### What you need to do
Please return, word for word, the line containing "Where should I click to: Click chat" and each line after it through the end of the data below, and nothing else.

### Data provided
=== Begin Enclosure ===

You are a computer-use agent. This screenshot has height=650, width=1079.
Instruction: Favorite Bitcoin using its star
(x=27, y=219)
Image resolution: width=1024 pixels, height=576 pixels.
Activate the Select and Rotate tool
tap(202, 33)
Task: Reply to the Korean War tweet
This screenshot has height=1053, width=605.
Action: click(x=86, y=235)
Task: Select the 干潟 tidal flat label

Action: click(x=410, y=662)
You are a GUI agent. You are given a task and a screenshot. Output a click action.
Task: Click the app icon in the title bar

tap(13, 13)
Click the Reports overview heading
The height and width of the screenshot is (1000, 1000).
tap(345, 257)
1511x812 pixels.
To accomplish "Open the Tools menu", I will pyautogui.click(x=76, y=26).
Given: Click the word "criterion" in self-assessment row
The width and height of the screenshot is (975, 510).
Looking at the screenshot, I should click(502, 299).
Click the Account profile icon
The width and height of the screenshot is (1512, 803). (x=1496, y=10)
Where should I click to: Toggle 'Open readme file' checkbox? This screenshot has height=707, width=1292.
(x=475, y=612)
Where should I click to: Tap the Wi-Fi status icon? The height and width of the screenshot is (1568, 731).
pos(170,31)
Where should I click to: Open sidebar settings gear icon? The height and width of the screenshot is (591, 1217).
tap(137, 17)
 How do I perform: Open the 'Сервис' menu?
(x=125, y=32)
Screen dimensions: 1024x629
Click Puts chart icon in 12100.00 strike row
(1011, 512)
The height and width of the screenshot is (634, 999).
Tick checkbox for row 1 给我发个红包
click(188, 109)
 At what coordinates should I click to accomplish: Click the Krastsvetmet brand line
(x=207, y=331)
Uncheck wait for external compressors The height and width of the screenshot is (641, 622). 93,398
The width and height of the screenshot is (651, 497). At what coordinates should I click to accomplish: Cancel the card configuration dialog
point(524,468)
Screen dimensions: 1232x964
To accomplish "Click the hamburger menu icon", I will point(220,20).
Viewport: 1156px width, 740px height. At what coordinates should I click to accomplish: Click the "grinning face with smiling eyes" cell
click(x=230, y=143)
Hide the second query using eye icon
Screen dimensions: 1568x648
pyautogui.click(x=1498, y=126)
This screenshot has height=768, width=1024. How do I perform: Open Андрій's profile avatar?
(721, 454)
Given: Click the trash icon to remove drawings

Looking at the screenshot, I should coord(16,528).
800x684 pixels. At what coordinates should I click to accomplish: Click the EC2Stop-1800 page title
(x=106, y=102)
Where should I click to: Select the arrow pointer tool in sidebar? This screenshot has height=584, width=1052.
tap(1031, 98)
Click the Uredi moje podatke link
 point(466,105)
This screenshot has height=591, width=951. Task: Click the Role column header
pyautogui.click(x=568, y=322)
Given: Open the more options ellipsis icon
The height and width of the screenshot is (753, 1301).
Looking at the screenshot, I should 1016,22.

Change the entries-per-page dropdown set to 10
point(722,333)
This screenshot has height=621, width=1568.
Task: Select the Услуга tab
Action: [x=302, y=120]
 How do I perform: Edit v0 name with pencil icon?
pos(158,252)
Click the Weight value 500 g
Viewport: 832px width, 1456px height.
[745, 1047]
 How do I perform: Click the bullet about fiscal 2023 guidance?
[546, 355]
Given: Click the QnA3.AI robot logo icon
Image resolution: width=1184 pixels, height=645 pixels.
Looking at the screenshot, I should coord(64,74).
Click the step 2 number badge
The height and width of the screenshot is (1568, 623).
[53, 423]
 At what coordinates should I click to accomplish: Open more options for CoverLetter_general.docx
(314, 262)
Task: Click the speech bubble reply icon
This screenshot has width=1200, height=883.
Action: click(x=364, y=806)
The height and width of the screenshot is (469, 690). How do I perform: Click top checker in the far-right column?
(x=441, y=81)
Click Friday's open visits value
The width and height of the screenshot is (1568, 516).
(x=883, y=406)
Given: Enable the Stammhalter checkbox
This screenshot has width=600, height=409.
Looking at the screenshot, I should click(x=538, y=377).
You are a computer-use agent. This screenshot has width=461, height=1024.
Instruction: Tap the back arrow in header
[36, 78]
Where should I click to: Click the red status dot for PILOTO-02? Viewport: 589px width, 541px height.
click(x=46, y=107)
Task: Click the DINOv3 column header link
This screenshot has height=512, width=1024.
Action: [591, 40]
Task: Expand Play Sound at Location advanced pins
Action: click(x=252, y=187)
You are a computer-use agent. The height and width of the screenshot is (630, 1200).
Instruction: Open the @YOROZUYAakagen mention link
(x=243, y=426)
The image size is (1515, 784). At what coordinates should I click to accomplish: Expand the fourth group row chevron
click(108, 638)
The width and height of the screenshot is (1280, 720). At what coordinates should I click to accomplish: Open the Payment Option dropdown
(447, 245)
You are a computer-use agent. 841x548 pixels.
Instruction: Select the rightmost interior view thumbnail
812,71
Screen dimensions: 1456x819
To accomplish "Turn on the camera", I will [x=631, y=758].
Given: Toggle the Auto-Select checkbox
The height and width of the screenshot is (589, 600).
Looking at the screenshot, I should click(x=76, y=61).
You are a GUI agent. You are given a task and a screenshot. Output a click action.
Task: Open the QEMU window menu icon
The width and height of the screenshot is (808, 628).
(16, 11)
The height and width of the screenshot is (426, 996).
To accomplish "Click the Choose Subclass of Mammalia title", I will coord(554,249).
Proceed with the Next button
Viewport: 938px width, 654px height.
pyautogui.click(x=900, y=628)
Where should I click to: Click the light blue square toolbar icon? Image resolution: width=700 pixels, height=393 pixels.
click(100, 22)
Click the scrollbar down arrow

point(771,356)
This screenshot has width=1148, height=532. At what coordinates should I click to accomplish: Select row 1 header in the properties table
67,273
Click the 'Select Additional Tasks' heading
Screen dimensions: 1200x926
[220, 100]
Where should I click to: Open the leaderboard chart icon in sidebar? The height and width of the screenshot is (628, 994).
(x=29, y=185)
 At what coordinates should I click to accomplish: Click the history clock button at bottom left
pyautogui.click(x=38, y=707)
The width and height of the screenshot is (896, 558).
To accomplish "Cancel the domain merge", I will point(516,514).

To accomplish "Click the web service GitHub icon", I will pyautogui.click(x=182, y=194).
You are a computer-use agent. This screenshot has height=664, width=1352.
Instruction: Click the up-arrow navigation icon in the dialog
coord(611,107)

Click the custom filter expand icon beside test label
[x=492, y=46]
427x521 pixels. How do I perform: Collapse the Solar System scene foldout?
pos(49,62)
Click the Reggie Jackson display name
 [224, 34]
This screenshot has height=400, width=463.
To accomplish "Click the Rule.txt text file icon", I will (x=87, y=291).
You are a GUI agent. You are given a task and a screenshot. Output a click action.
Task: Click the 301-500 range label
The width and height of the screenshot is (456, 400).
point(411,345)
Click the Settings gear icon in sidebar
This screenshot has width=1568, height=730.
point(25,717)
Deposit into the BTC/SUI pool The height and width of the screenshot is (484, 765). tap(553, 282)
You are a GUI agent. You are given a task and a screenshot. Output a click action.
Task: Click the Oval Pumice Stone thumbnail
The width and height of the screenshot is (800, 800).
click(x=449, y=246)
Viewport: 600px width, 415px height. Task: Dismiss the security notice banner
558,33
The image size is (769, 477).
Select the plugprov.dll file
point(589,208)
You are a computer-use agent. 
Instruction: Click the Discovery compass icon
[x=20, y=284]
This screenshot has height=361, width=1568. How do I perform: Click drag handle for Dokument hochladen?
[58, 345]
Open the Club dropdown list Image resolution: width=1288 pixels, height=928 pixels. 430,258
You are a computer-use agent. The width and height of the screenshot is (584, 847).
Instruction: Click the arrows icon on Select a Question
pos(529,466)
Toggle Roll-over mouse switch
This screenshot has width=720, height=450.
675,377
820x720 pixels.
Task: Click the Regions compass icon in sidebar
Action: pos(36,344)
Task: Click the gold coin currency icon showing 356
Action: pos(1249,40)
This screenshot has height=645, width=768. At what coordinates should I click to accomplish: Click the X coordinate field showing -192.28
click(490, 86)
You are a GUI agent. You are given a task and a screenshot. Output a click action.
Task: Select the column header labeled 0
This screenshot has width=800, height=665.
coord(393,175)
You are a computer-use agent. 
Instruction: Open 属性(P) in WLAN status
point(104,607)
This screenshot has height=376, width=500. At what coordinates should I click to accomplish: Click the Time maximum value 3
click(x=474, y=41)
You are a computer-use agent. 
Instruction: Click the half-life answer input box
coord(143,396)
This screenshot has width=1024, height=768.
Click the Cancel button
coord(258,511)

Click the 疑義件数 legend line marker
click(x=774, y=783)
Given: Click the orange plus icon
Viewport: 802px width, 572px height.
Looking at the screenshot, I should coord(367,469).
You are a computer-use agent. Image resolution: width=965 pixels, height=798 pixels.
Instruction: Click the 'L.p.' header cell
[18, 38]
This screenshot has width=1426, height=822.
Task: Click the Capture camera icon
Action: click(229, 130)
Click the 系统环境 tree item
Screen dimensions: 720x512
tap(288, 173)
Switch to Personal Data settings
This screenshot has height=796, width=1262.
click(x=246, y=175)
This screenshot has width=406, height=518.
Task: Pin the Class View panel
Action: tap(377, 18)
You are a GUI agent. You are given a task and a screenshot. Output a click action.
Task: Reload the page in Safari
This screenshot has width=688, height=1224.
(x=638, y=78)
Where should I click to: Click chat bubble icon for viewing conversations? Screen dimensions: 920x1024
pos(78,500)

=== End Enclosure ===

### Completed task
Where should I click to: Click chat bubble icon for viewing conversations? Screen dimensions: 920x1024
pos(78,500)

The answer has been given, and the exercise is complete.